** The task **
The answer is to consist only of an exact retyping of the lines from the one containing "You are a computer-use agent. The width" to the end of the entries, without pictures.

Collected data
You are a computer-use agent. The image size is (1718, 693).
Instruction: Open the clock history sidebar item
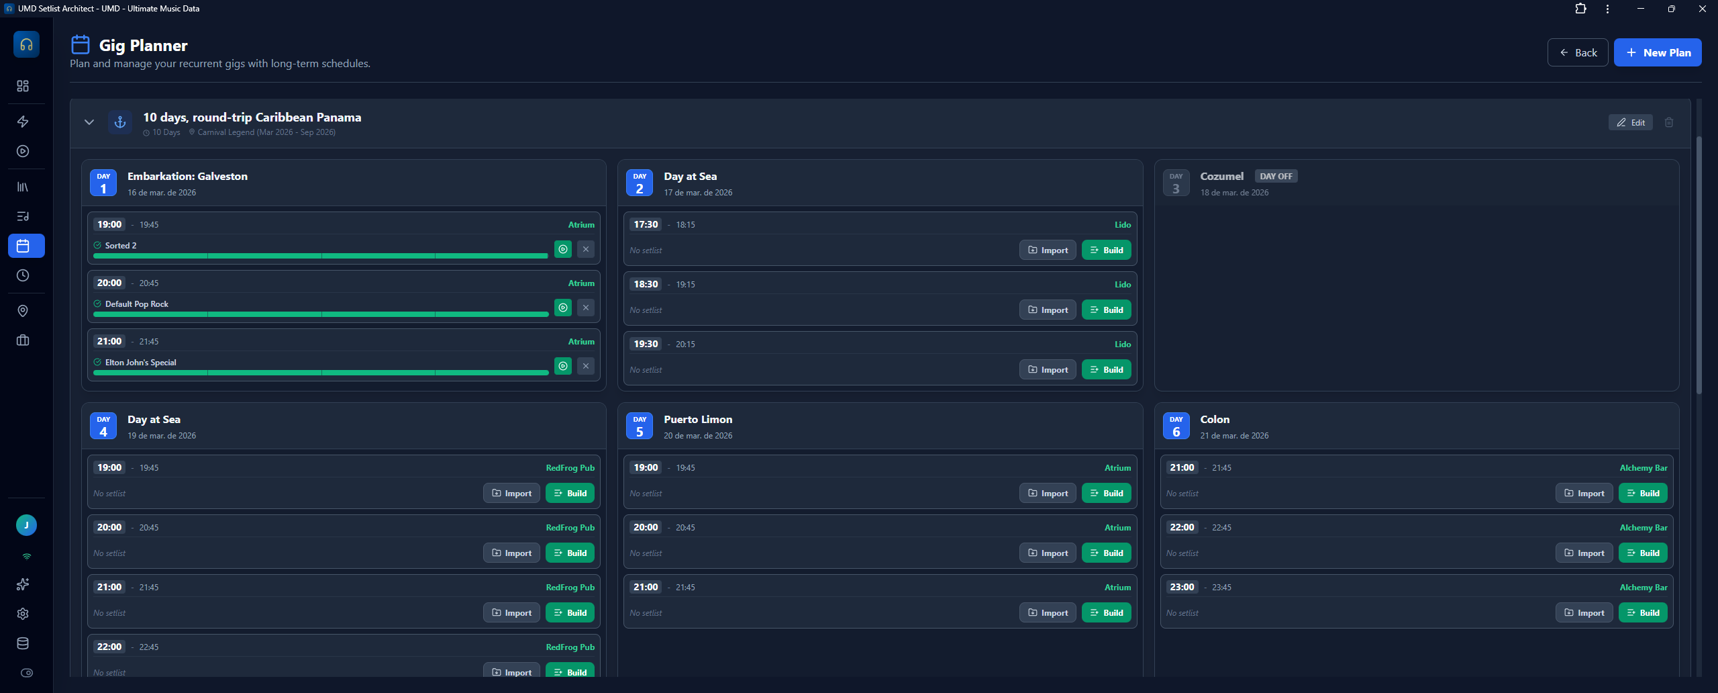(23, 275)
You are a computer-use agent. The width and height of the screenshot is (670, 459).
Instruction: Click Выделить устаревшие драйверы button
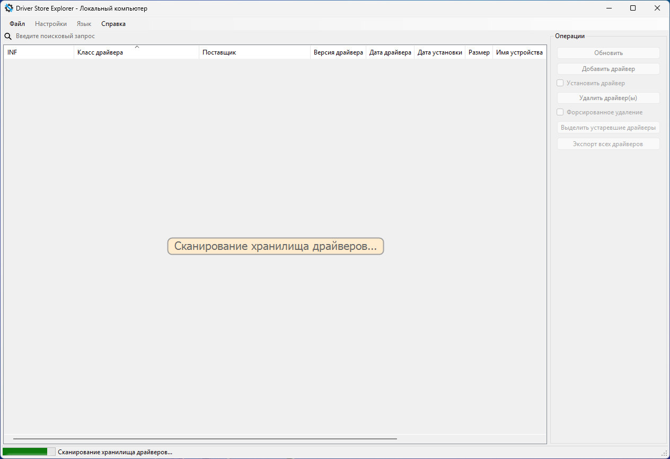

** Response area **
You are a computer-use agent. The width and height of the screenshot is (670, 459).
Instruction: Click Выделить устаревшие драйверы button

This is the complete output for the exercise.